Data Study
39 ads in our benchmark library carry a product category. Ranked by median engagement index, a clear pattern falls out: the easier a product is to demonstrate, the stronger its ads score. Sample sizes are small and shown honestly — read this as a pattern, not a league table.
| Category | Ads | Median index | Example / note |
|---|---|---|---|
| Household products | 1 | 57.3 | watch — the #1 ad overall — a lint roller demo |
| Home & kitchen | 2 | 45.6 | watch — drinkware + hydration, both strong |
| Mobile games | 2 | 42.8 | watch — gameplay is a built-in demo |
| Consumer electronics | 4 | 39.9 | watch — includes the #2 ad overall |
| Men's clothing | 8 | 39.5 | watch — largest category — Comfrt alone has 3 ads |
| Home improvement | 2 | 29.0 | watch — slower reveals, weaker curves |
| Beauty & personal care | 1 | 29.1 | watch |
| Health | 1 | 23.1 | watch — posture product, talky format |
| Finance | 1 | 20.1 | watch — hardest thing to show on camera |
The top of the table is products that transform something on camera in seconds: lint lifted off a couch, a phone case snapping shut, gameplay. The bottom is products whose value is abstract — interest rates, wellness outcomes. A finance ad can't show compounding the way a lint roller shows a clean couch, so it leans on talking heads and text — formats with fewer visual events per second for the brain to track. This matches what the demo vs. lifestyle comparison finds from the format side.
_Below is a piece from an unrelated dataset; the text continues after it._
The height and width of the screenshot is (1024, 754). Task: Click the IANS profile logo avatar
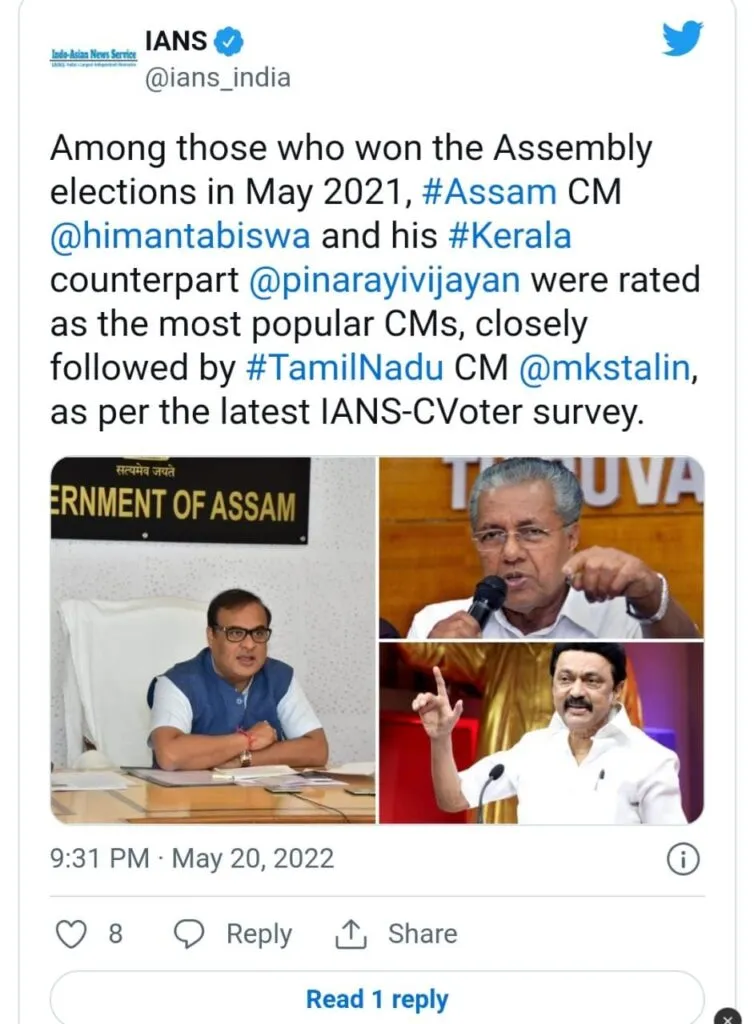[94, 57]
The most useful read for an "unfilmable" category isn't despair — it's theft. The winning structure at the top of this table (problem shown → transformation → result, no dead air) is portable. Give the abstract product a physical proxy: the pile of receipts, the phone screen filling with savings, the before/after morning routine. If your category is at the bottom of this table, your competition's creative probably is too, which makes the bar easier to clear — and a pre-test tells you whether your workaround actually generates the visual events the demo categories get for free.
Categories come from TikTok Creative Center metadata; 37 of the 76 benchmark ads have no category label and are excluded here. Most categories have 1–2 ads — medians on samples that small are anecdotes with math on top, which is why every row links to the actual ad so you can judge the creative yourself. Scoring: fMRI-trained AdCortex™ model, detailed in the methodology.